Forum: Vue


Subject: Jungle Test Results

checkthegate opened this issue on May 22, 2008 · 50 posts


checkthegate posted Fri, 23 May 2008 at 11:07 AM

The panel trick is old school! Thats something from Eric Hansen's playbook! I love it!

I was just partial to Area lights from Maya.....(1 because they were native Mental Ray lights) (2 they were the only lights that actually resembled realworld lights...kinoflows)

I guess its stupid because Im not using Mental Ray......although I havent tried using Vue with Maya MR

My big complaint with any CG lights is they have nothing to do with real world lights......it was always some voodoo science for a lighting artists to match the lights on the DPs set. Then HDRIs were invented and people started paying attention to real world lighting from the set.....a buddy of mine is working on creating a whole catalogue of Mole Richardson into Mental Ray lights.....

www.mole.com/

One question why would you make the light Blue? (I assume its for bounce light in the shadow?) Alot of the bounce light from a forrest canopy would have green in it too....from all the leaves....

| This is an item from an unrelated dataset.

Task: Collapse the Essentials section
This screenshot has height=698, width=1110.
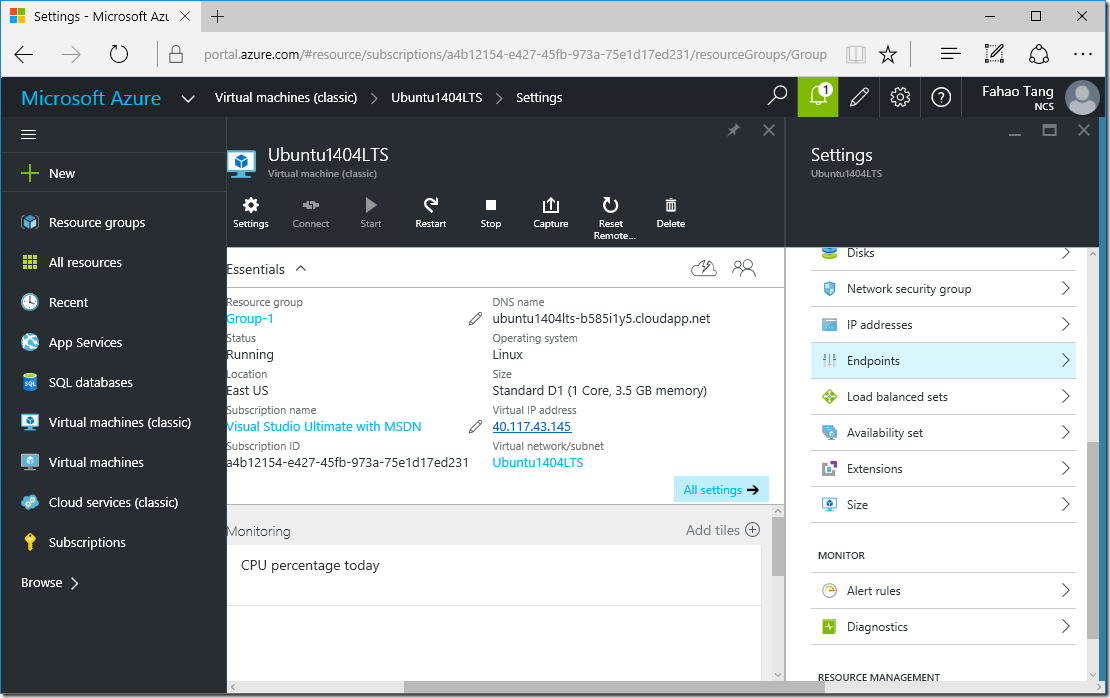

Quote - Area lights are great for creating certain types of lighting but you do need to change the settings in Vue to get a good render with them.  They are not a good way of creating a fill light at the moment except in small scale scenes.  For a vast landscape I'd go with Chipp's suggestion of an infinite light with its power controlled by changing its colour. 

If you were working on a close up the old tricks for simulating area lights with arrays of point or spot lights work well and allow you to control the brightness.  The added bonus of that method is the render times are significantly less than an area light.  Personally I'd only ever use them when the light is visible in a render, is very close to an object that is in the render or will be reflected by an object in a render - the rest of the time an array of lights is far more efficient.